Of some note in our design, Atom contains a Nucleus and does not inherit from it. This is because atoms are in general not just nuclei (the notable exceptions being \(\text{H}^+\) and \(\text{He}^{2+}\)), but are nuclei AND electrons.

Point Set Hierarchy

The point set hierarchy mirrors the point hierarchy, except that each class contains one or more of its namesake descretized units. As explained in more detail below, the introduction of new classes (as opposed to simply just using std::vector<Point>, for example) is in anticipation of the Performance. consideration. More specifically, by having actual classes we are able to define an API, which is decoupled from the implementation, whereas if we declare Molecule as a typedef of std::vector<Atom>.

Note

In C++, having polymorphic containers, with polymorphic elements, introduces a lot of edge cases we do not want to deal with. So in practice Charges does not actually derive from PointSet and Nuclei does not actually derive from PointSet. Instead we allow implicit conversion to read-only references of the bases

Point Set Class

When one has more than one Point object, we say they have a set of points. The PointSet class is introduced to represent a container of Point objects. In particular PointSet is envisioned as:

  • providing an array-of-structures API, potentially by returning PointView objects (objects which act like Point instances, but do not own their state),

  • having a structure-of-arrays implementation (to facilitate vectorization)

  • be an ordered set (points should appear at most once and be index-able)

Charges Class

The Charges class is simply the generalization of the PointSet class. The main design points:

  • charges stored contiguously,

  • could introduce PointChargeView for an array-of-structures API

  • presumably adds a method for computing the total charge of the point charges.

Nuclei Class

When our container contains Nucleus objects, the container is now a Nuclei object.
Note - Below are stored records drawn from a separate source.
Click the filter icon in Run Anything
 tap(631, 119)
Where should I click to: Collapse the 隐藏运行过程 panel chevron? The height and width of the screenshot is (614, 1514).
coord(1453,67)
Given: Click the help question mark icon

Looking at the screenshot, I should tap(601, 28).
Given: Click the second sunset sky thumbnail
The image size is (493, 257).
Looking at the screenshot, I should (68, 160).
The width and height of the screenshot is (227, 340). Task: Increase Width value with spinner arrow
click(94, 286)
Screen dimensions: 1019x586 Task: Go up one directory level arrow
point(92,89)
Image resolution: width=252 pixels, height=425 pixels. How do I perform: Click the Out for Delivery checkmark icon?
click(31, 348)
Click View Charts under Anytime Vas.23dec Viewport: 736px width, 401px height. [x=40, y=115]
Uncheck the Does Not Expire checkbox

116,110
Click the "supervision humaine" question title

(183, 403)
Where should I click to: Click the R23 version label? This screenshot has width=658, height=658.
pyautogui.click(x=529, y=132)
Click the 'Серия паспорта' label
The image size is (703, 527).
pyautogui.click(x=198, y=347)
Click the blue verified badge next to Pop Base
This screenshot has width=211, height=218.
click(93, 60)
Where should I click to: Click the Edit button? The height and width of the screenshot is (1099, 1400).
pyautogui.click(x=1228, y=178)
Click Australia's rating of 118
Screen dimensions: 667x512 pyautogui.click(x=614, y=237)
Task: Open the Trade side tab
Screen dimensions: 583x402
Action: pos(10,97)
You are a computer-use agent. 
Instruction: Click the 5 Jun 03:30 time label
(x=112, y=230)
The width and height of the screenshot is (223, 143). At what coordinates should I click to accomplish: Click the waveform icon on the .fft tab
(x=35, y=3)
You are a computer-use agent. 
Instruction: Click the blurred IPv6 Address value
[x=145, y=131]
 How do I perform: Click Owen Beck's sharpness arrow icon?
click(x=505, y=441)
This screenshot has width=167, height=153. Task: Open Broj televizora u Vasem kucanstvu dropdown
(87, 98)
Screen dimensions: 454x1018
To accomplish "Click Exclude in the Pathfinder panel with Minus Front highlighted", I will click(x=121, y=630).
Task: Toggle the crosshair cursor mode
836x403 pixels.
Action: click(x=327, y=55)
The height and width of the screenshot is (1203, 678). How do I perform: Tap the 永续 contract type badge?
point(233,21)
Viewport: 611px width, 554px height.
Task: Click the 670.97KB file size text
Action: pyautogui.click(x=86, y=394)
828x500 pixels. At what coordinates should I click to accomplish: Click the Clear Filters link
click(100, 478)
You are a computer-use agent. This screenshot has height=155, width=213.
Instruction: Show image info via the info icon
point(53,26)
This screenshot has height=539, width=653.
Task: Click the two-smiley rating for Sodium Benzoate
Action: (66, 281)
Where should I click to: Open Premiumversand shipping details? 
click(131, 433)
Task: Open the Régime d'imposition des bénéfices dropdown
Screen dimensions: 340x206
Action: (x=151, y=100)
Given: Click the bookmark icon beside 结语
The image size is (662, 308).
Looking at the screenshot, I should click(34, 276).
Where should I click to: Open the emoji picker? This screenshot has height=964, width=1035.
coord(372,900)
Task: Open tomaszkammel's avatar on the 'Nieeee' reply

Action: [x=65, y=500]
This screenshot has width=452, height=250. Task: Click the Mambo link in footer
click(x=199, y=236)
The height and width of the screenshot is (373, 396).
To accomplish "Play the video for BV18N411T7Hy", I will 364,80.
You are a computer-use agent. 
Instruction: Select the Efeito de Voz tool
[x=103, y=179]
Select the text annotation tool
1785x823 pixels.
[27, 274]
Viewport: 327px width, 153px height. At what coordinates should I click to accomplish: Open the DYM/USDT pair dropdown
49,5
Notably:

  • deriving form Charges satisfies Nuclei reuse.,

  • mass and atomic numbers can be collected into contiguous arrays,

  • NucleusView for maintaining an array-of-structures API.

Molecule Class

The namesake of the molecule component, the Molecule class is the culmination of the design so far. Notably the Molecule class:

  • acts like an array of Nuclei objects consistent with Quantum electrons.,

  • stores the electronic charge of the system (the net number of electrons), which is different than the total charge of the nuclei,

  • stores the multiplicity of the electrons

  • access to the nuclei as a Nuclei object addresses Nuclei reuse.

Molecule Design Summary

To summarize how Chemist’s molecule component addresses the considerations raised in Molecule Considerations:

Data structure.

This consideration factored more into deciding what was and was not part of the molecule component. In particular, the desire for the classes to be data structures precluded inclusion of complicated methods, such as those for determining topology or connectivity.

Nuclei reuse.

The fact that Nucleus and Nuclei respectively derive from PointCharge and Charges class, means the classes can be used seamlessly wherever PointCharge and Charges are used.

Quantum electrons.

The Molecule class contains a set of Nucleus objects, not a set of Atoms. This reflects the fact that once we create the Molecule we can no longer, unambiguously, assign electrons to centers. The (quantum) electrons in the Molecule class are stored implicitly via charge and multiplicity.

Performance.

By opting for full-fledged classes for the sets in the component, we are able to separate the API of the class from its implementation, which would not be as easy if we had opted to represent a molecule as a std::vector<Atom> for example.

Future Considerations

  • Could template Atom on the type of the nucleus and introduce additional nucleus types in cases where the nucleus is to be treated quantum mechanically.